To do
Please make an exact copy of the lines from the one holding "Expand the Kind wec dropdown" through the end of the data, both ends included, with no pictures.

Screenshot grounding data
>>>
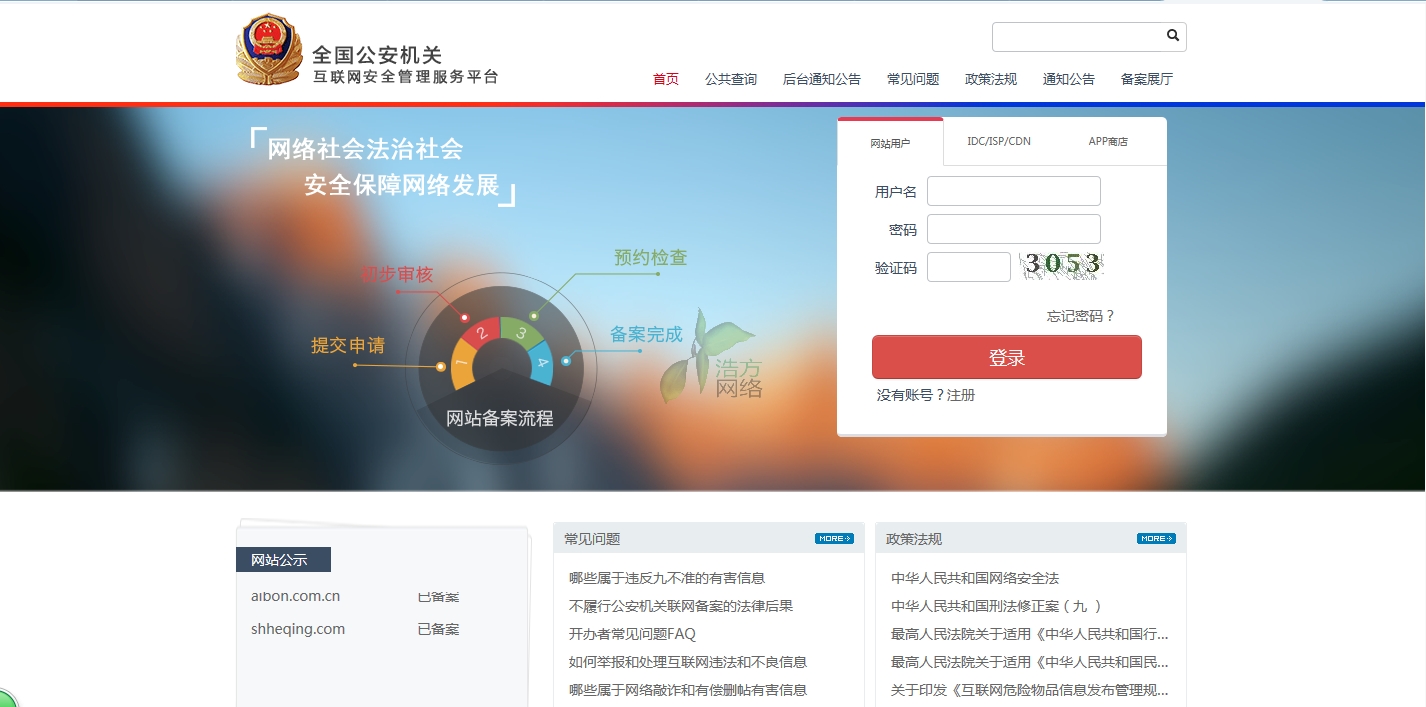Open 开办者常见问题FAQ link
This screenshot has width=1426, height=707.
[632, 634]

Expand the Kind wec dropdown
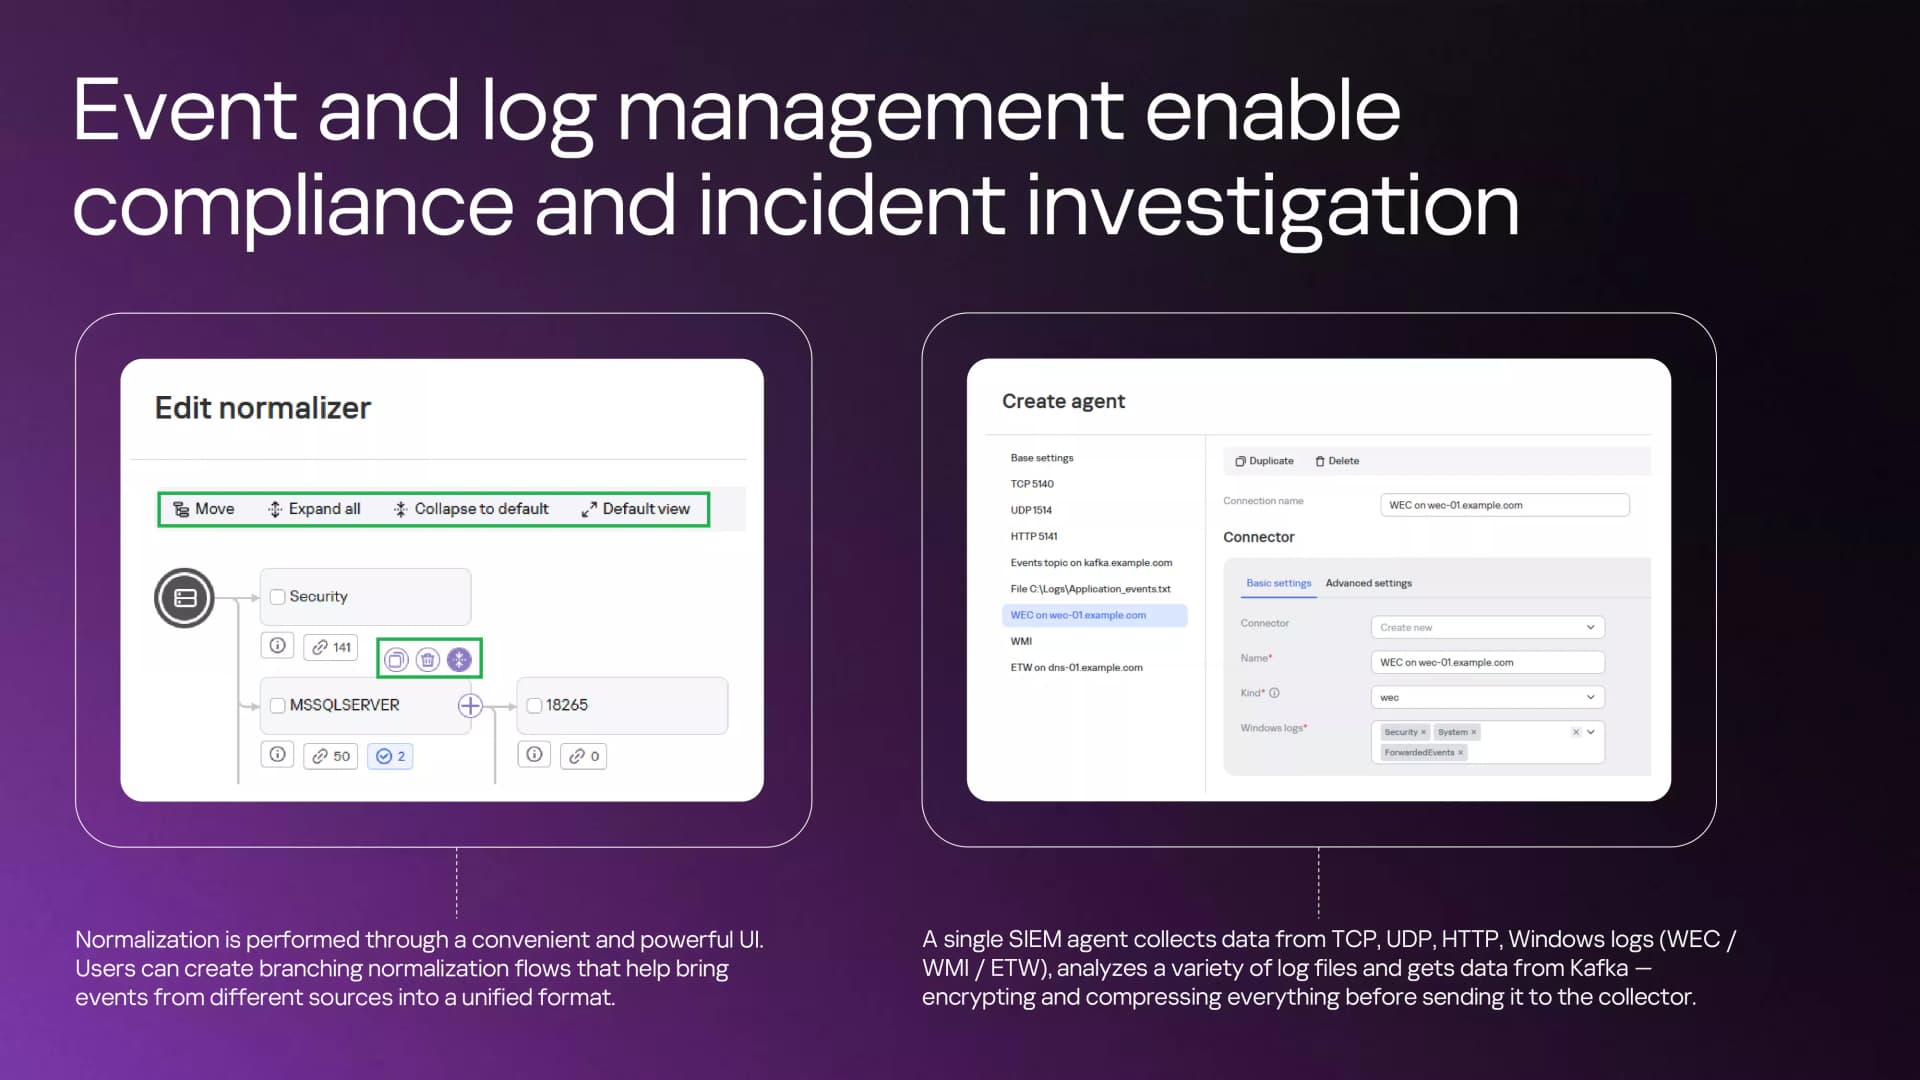[x=1488, y=697]
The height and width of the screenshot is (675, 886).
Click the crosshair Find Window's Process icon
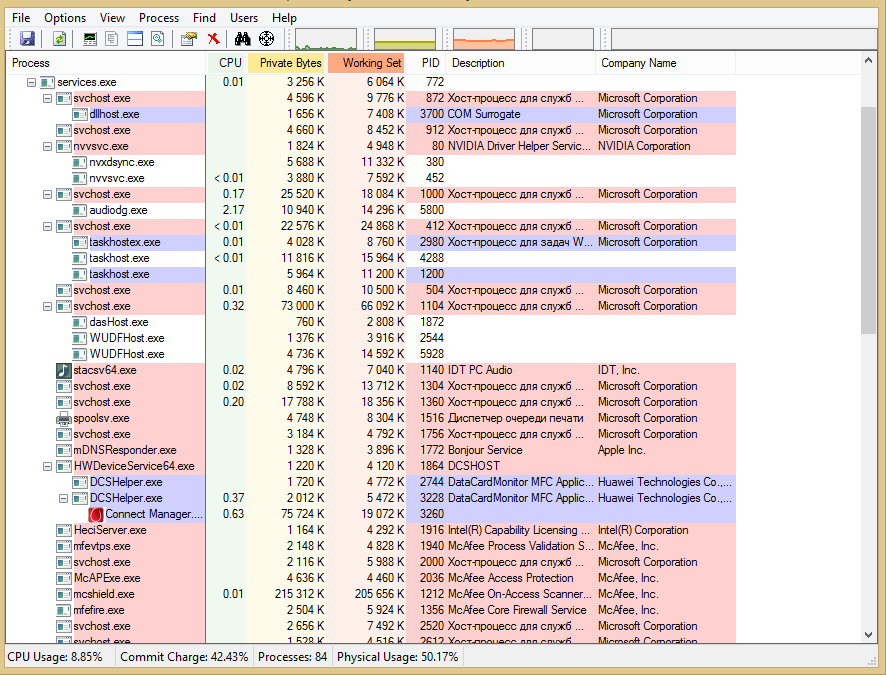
<<<
Exercise solution
Expand the Kind wec dropdown
[x=1488, y=697]
The height and width of the screenshot is (675, 886).
Click the crosshair Find Window's Process icon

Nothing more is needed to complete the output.